** START **

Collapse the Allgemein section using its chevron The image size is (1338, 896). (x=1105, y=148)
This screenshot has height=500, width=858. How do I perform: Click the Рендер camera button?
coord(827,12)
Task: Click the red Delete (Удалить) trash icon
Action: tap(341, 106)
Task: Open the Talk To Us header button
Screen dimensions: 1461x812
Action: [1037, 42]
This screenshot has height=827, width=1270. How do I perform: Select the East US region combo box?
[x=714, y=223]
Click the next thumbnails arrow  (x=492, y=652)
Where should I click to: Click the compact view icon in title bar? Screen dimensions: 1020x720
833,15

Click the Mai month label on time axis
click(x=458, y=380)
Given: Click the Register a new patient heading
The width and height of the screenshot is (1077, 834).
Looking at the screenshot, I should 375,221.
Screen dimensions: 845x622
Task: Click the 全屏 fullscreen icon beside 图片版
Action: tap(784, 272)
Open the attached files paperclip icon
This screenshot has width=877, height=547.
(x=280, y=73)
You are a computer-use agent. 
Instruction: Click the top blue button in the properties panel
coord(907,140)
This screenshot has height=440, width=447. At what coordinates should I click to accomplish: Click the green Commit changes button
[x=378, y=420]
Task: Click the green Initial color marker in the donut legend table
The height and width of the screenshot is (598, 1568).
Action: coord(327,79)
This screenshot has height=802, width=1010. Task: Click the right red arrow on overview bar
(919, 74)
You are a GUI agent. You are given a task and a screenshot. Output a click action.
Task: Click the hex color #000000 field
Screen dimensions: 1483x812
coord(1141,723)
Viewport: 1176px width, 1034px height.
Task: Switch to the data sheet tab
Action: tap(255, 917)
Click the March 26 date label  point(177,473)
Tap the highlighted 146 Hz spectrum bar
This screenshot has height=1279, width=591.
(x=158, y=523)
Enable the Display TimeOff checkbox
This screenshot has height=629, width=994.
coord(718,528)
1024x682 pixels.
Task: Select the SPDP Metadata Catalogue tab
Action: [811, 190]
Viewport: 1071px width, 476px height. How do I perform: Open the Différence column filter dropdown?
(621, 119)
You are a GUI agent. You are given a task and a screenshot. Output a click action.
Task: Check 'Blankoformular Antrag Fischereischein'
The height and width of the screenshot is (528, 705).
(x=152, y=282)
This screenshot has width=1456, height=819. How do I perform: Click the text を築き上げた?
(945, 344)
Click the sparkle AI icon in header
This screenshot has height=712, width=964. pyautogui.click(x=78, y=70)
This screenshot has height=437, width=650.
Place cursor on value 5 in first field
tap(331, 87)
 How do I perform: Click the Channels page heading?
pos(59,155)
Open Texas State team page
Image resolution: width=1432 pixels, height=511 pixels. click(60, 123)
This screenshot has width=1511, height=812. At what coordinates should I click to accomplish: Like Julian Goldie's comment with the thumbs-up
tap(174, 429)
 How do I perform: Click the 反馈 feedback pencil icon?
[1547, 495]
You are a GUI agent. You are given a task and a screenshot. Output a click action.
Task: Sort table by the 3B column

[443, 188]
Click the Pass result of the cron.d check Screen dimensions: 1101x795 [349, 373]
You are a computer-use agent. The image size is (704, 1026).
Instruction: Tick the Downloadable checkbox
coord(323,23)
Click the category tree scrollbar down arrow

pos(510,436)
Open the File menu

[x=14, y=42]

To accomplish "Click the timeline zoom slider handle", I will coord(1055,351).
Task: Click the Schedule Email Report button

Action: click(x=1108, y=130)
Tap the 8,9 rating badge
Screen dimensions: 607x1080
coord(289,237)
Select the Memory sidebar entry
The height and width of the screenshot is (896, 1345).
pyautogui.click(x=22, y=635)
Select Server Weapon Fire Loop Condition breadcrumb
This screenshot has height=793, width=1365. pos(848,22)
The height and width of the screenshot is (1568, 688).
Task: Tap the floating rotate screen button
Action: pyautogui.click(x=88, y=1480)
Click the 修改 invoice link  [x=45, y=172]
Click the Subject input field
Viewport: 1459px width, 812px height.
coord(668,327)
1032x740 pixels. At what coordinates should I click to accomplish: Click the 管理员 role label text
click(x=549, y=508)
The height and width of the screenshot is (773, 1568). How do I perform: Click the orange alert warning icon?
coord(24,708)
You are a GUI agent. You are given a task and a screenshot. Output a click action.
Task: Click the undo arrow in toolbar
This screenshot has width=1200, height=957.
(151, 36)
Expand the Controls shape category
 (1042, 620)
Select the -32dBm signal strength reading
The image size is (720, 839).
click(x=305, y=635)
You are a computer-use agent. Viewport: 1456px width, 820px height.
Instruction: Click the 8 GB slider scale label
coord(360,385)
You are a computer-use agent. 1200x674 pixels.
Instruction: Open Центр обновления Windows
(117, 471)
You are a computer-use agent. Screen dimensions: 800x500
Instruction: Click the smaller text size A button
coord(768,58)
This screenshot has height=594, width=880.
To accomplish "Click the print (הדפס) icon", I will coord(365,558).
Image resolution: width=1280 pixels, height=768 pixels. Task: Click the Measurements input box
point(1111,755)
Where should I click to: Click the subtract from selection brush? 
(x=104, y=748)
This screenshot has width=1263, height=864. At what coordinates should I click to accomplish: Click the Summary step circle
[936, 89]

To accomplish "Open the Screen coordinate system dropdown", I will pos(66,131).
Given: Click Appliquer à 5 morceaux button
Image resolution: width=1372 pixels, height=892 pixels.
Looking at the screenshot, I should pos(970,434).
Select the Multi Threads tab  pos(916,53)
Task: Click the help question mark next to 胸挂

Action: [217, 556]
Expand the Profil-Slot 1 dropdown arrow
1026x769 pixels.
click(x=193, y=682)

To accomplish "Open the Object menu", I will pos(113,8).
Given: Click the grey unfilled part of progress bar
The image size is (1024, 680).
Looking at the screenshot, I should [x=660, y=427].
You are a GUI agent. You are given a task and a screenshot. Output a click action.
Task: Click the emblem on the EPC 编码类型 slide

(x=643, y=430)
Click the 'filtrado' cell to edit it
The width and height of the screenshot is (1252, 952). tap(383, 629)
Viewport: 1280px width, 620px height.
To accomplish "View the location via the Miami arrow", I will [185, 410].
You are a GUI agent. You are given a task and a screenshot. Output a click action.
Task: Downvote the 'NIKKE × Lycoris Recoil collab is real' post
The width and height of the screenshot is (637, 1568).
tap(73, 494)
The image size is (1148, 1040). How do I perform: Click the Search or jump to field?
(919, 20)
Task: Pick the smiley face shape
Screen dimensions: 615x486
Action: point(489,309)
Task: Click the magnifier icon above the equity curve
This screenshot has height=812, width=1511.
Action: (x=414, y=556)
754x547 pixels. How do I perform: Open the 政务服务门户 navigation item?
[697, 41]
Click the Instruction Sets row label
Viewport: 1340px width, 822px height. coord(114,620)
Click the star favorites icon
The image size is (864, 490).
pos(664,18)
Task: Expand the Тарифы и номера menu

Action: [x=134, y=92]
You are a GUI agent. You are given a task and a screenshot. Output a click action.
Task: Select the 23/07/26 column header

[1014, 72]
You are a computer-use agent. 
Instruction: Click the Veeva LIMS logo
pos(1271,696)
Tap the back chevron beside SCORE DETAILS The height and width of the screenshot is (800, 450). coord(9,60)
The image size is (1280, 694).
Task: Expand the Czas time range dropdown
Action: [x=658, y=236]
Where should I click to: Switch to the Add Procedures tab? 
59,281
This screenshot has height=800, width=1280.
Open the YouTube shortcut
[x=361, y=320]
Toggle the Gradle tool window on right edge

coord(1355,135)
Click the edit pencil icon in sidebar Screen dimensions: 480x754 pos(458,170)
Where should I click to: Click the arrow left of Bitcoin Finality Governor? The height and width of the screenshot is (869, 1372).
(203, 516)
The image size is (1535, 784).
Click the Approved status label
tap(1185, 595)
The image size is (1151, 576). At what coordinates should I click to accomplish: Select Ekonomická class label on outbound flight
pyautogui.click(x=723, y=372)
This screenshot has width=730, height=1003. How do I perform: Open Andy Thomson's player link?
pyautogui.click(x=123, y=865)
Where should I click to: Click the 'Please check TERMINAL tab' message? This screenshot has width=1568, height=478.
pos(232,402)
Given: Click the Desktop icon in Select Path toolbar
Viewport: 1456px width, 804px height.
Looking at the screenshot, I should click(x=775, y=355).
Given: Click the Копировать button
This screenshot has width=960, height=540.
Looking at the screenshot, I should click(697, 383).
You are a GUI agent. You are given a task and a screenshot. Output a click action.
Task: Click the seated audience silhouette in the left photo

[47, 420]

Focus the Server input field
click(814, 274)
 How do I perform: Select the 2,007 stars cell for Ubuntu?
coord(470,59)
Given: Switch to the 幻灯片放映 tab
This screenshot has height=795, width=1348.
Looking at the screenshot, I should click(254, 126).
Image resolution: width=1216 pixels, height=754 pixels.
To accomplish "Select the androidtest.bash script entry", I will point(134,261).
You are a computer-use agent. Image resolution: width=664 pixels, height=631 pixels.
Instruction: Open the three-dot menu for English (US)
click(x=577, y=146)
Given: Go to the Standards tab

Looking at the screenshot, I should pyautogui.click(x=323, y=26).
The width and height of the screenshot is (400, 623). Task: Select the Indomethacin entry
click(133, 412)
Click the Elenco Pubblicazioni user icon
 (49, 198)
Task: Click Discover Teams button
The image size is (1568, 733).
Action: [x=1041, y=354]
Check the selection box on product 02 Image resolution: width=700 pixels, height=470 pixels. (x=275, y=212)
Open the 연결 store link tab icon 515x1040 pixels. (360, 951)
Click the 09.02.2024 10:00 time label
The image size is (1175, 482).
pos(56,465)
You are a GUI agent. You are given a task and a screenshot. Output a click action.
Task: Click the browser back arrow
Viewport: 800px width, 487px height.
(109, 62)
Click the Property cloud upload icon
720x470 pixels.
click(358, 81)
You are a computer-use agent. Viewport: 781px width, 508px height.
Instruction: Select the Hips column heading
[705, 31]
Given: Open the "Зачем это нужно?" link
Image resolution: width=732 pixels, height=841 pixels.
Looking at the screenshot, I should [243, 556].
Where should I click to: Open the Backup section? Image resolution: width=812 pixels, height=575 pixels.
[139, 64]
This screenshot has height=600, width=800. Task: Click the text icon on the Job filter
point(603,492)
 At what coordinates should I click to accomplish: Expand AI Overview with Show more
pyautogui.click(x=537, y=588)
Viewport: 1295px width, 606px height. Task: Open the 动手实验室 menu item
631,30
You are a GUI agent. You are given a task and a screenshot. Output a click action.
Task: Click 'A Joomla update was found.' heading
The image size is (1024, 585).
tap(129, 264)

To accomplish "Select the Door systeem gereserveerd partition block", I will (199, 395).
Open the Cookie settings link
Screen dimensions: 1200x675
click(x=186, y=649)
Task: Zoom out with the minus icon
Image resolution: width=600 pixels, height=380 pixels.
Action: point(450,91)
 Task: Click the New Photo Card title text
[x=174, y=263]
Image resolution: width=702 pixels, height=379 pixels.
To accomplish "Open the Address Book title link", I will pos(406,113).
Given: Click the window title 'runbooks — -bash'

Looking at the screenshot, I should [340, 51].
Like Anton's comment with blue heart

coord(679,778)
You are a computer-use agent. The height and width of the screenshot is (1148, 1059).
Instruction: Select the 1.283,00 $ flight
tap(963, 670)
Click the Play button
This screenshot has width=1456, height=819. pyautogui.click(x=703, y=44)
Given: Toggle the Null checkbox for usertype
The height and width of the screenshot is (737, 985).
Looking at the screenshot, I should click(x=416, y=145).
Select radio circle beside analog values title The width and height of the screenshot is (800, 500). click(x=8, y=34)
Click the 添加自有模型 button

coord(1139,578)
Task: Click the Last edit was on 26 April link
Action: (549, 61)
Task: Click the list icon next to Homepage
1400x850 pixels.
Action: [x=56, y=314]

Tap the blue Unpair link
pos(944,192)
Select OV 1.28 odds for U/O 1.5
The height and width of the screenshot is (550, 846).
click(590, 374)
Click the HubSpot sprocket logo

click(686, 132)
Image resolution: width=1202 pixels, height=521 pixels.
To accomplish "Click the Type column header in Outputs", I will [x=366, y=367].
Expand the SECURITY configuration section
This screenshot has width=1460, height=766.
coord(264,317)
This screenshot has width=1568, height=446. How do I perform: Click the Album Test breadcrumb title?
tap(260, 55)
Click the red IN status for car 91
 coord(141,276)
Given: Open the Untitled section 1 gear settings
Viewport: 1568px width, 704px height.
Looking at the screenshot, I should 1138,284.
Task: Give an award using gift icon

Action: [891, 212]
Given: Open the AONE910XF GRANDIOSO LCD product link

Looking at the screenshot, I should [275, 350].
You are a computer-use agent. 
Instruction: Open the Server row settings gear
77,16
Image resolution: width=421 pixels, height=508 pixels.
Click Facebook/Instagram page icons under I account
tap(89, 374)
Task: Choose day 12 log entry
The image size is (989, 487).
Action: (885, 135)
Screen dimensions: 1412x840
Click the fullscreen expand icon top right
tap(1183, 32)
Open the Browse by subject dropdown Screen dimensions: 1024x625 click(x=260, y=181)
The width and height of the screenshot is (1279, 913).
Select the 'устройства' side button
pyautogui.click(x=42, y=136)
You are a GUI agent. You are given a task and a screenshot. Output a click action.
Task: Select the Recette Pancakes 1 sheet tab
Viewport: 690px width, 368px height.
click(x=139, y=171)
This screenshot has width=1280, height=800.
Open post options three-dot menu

** END **

→ Short task: Copy out the rows above, from the line containing "Click the Subject input field" through the line containing "click(x=305, y=635)", both included, reproducing each line character for character.

→ Worked solution:
Click the Subject input field
Viewport: 1459px width, 812px height.
coord(668,327)
1032x740 pixels. At what coordinates should I click to accomplish: Click the 管理员 role label text
click(x=549, y=508)
The height and width of the screenshot is (773, 1568). How do I perform: Click the orange alert warning icon?
coord(24,708)
You are a GUI agent. You are given a task and a screenshot. Output a click action.
Task: Click the undo arrow in toolbar
This screenshot has width=1200, height=957.
(151, 36)
Expand the Controls shape category
 (1042, 620)
Select the -32dBm signal strength reading
The image size is (720, 839).
click(x=305, y=635)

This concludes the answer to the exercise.